=== TRECHO DO TEXTO ===

Em outros termos, diálogo se configura na interação entre pessoas que, reconhecendo-se como iguais, visa a opiniões, troca de ideias, emoções, sentimentos e observação compartilhada da experiência para, juntas, participarem de um espaço comum de intersubjetividade. O pressuposto básico é o respeito mútuo, com vistas a formar uma relação horizontal de tratamento. Contudo, é imperativo ter em mente que são variadas as espécies de diálogos possíveis. Nessa ordem de ideias, o diálogo pode se apresentar como uma conversa e como uma deliberação[2].
O diálogo como conversa reflete exatamente a noção geral apresentada anteriormente, com a diferença de que a conversa se manifesta de modo informal e, geralmente, espontânea. Em uma conversa, os participantes têm como proposição criar um universo comum de ideias, significados em conjunto, no qual cada um deles possa aprender sobre as perspectivas do outro e descobrir novos panoramas. Essas trocas de informações não contam com objetivos específicos, portanto, não são dotadas de debates e argumentações. O sucesso ou não do diálogo como conversa depende do grau de entendimento mútuo entre os participantes, será bem sucedido se houver um espaço comum de entendimento, o que pressupõe cooperação. Assim, cada participante deve ter comprometimento e interesse no que o outro tem a dizer, para que o diálogo como conversa possa ser um intercâmbio das experiências vividas e inseridas em uma espécie de reflexão cooperativa.
Uma conversa representa a interação mais simples entre interlocutores visando à troca de informações. A dificuldade presente em referido tipo de diálogo é a ausência de vocação dele na tomada de decisões comunitárias para se alcançar um consenso, persuadir sobre uma proposta ou determinar em conjunto a alternativa mais favorável para resolução de questões. De fato, na essência, diálogo como conversa não busca o convencimento por meio de argumentações bem traçadas, mas importa, apenas, a exposição de pensamentos. Em todo caso, é completamente possível que uma conversa tenha, de alguma forma, capacidade de convencer o interlocutor por argumentos lançados sobre determinado ponto de vista. Entretanto, inclusive pela informalidade com que se reveste, essa não constitui a tônica deste tipo de interação.

=== MATERIAL REUNIDO ===

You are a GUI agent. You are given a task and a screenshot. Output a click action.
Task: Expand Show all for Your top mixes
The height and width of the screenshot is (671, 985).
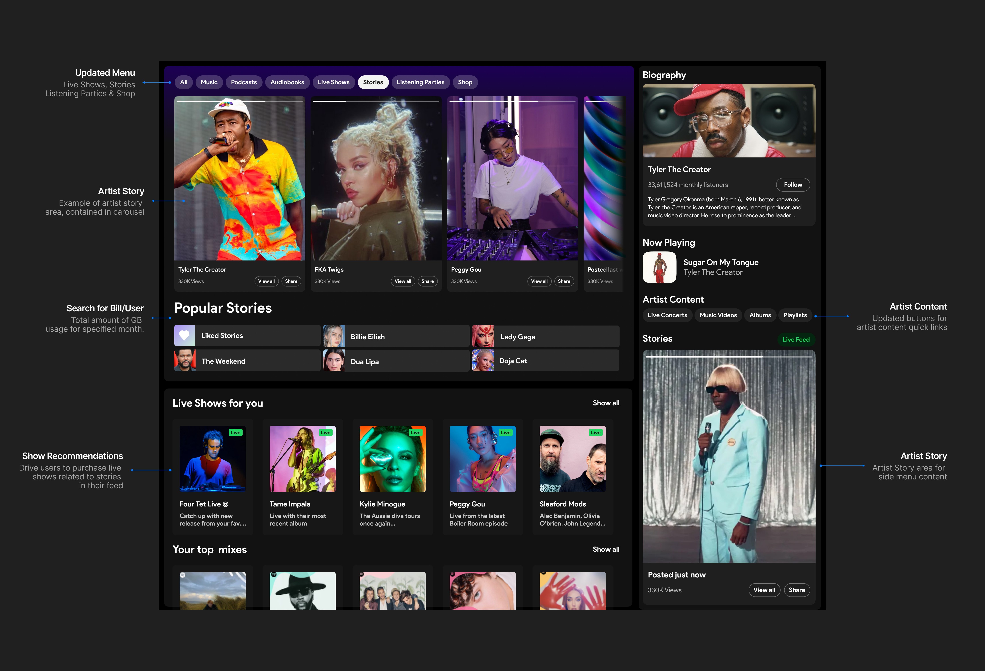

===

__TAREFA PROPOSTA 1__
Segundo o trecho sobre o diálogo, por que as trocas de informações no diálogo como conversa não têm debates nem argumentações? Responda em uma a três frases.
__TAREFA PROPOSTA 2__
Responda com base no trecho sobre o diálogo:
(a) Qual é o pressuposto básico do diálogo?
(b) De que depende o sucesso do diálogo como conversa?
(c) Qual é a dificuldade presente no diálogo como conversa?
__TAREFA PROPOSTA 3__
Conforme a definição dada no início do trecho sobre o diálogo, liste todos os elementos a que visa a interação entre as pessoas.
Responda com base somente no trecho, sem recorrer a outras fontes.

__RESPOSTA COMPLETA 1__
Porque essas trocas de informações não contam com objetivos específicos. Por isso, não são dotadas de debates e argumentações.

__RESPOSTA COMPLETA 2__
(a) O respeito mútuo, com vistas a formar uma relação horizontal de tratamento.
(b) Do grau de entendimento mútuo entre os participantes.
(c) A ausência de vocação dele na tomada de decisões comunitárias para alcançar um consenso, persuadir sobre uma proposta ou determinar em conjunto a alternativa mais favorável para resolver questões.

__RESPOSTA COMPLETA 3__
- opiniões
- troca de ideias
- emoções
- sentimentos
- observação compartilhada da experiência